From an enhanced Elimination Chamber to advanced big man maneuvers.
Die-hard wrasslin’ fans know that there’s nothing quite like the art of pro-wrestling.
It’s not something you can easily replicate in a game since the matches – even the most basic ones – can contain so many moving parts that they wind up resembling a hybrid of a fight, a dance, a partnership, and a story. WWE 2K18’s Executive Producer, Mark Little, is determined to chip away at this beast until the ultimate experience of working a fully realized and complex wrestling match is created.
During my brief hands-on with WWE 2K18 last week, I was able to experience some of this year’s changes and improvements, all done in the name of giving fans the closest thing possible to a playable match. For last year’s WWE 2K17, multi-man matches (including ladder matches) saw some significant tweaks that allowed for easier ladder placement along with a “roll out” feature that made for less clutter in the ring – the latter also helping create a cool resemblance to the way real Triple Threat and Fatal Fourway matches are constructed and executed in front of live crowds.
For 2K18, I got to experience a new overhaul within the context of the Elimination Chamber match, in which the AI kicked in to create space within the ring, alleviating the usual chaos, so that pinfalls could be attempted and signature moves could land. As we battled for dominance using the likes of Seth Rollins (cover boy!), AJ Styles, Samoa Joe, John Cena, Baron Corbin, and Randy Orton (whose tattoos, like in real life, got a touch up), battles raged both inside and outside the ring, giving us some much needed elbow room so that we weren’t stepping all over one another.
Another new feature added, meant to enhance both gameplay and story, is the notion of the quick pin – the idea that one player can land a schoolboy roll-up or a crucifix-style leverage pin, ending a bout quickly, just like the matches on TV sometimes. To aid this, there are now 12 different new match interference scenarios – from run-ins to walk-ins to just entrance music blaring – that will create a targeted distraction and open up a quick pin window. After the bell, the loser, still with full energy, will then have the option of beating down whoever it was that just scored the “fluke win.”
The art of selling a move, from basic takedowns to devastating drops, was also part of 2K18’s touch ups, with over 80 new animations added – new “sells” – to really bring out the specific personalities and movements of the superstars. Coupled with this is a new match directive that dictates, based on time and various energy levels, the intensity of the sell. As the bout goes on and fatigue sets in, the sells become shorter and less intense. Think of how superstars sell, say, a hip toss in the first few minutes of a match compared how they might 20 minutes in. The smaller, shorter sells also allow for moves to be nailed more easily in a faster succession.

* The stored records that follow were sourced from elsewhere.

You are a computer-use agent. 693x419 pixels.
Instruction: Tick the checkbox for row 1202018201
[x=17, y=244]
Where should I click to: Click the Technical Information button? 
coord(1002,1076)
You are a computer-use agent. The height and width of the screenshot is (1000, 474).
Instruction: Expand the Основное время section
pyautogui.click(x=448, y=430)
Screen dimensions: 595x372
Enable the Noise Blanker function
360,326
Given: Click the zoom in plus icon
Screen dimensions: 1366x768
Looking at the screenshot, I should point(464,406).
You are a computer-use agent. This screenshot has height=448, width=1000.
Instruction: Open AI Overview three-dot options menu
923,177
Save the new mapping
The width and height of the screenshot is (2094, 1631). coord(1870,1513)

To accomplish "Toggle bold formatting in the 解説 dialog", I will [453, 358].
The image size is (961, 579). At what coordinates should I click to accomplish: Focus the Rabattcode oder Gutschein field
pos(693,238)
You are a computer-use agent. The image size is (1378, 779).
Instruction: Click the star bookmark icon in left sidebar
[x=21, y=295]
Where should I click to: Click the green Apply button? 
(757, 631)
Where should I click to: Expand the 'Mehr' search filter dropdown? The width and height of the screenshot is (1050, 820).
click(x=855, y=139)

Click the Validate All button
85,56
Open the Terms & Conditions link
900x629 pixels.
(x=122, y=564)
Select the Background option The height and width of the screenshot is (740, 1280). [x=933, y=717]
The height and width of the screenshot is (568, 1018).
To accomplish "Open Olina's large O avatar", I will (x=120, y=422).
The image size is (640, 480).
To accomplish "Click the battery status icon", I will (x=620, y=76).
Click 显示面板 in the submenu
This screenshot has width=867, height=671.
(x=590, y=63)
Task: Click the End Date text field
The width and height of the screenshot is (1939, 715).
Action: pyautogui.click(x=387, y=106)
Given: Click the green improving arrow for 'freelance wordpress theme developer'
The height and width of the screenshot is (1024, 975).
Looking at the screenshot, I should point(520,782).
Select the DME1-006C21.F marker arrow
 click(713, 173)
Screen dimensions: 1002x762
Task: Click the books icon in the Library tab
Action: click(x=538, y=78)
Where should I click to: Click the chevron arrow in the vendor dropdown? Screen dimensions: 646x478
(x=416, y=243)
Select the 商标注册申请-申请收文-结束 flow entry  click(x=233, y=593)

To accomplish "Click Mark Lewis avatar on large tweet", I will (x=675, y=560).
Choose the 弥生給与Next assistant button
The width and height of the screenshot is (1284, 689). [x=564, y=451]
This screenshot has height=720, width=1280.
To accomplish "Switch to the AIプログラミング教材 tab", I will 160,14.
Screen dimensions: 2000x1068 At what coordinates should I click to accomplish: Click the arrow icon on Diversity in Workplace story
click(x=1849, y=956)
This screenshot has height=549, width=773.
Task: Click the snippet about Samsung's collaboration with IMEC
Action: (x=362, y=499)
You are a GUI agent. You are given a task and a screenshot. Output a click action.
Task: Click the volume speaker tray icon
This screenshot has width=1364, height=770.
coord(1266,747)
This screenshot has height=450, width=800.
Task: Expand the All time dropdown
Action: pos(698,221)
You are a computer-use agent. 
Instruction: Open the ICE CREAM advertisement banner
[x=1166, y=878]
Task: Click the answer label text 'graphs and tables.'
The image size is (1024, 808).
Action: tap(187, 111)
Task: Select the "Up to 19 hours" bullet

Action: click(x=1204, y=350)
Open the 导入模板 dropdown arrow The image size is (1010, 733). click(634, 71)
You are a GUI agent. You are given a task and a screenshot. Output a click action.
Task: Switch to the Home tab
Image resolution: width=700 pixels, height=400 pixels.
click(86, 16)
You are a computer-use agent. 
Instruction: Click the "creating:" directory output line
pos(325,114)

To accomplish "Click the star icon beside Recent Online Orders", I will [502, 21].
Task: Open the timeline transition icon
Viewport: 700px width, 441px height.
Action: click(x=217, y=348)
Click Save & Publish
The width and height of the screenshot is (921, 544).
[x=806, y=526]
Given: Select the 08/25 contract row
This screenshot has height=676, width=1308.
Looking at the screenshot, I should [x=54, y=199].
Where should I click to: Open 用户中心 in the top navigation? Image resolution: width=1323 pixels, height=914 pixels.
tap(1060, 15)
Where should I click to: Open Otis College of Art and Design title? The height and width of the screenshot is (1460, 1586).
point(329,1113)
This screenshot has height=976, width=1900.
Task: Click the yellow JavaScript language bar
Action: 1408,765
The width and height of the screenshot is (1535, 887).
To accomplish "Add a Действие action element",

Players will also find that kicking out has gotten a little trickier. One thing that avid franchise fans noted, coming out of 2K17, was that it was too easy to predict when to click the X or A button to prevent a pinfall. Now the kick-out window placement is not only harder to predict, but the speed of the rotation quickens depending on the strength of the executed move. It’s these kinds of little changes and updates, whether done at the behest of casual fans or hardcore ones, that all work together to create a more rounded wrestling experience.
I didn’t get to experience any of the backstage brawling segments or scenarios, but this next addition to the game will most assuredly enhance out-of-ring rumbles and behind-the-scenes skirmishes. Depending on the size and strength of your superstar, and your opponent (naturally), you can lift your foe and hold them up (in four different positions – Powerbomb, Fireman’s, etc) and carry them to an interactive landing spot (ring steps, corner buckles, outside ringpost, etc) and – WHAMMO! So, for example, Kevin Owens’ powerbomb on the ring apron and Seth Rollins’ “Buckle Bomb” are now part of the new list of inventive offensive maneuvers for other superstars. This new Grapple/Carry system also lends more realism to Big Man/Little Man matches.
As expected, with a new installment of the WWE 2K franchise comes a bump up in the graphics department, and while the new upgrade to sourced lighting, along with skin/hair texturing and refinement, doesn’t mechanically help create a more gratifying match, it’s still a crucial element. The first gameplay I was shown during my visit to 2K featured Eric Young vs. Bobby Roode: two NXT grapplers with vastly different entrances and looks (smoked-filled spookiness vs. blinding grandeur) and the results were awesome. Players will undoubtedly note the more pronounced, enhanced lighting on the superstars that work to highlight their physiques and costuming.
It’s possible that we’ll never get something that perfectly resembles a wrestling match, and that’s fine, but as long as the drive is there to narrow the gap and bring out the little intangible nuances that make wrestling so awesome, 2K will continue to excel with regards to the bell-to-bell playability. I wasn’t able to poke around in the MyCareer mode or see if anything new resided within the Create A Superstar section, but the tweaks, big and small, to the match mechanics made for a fun venture.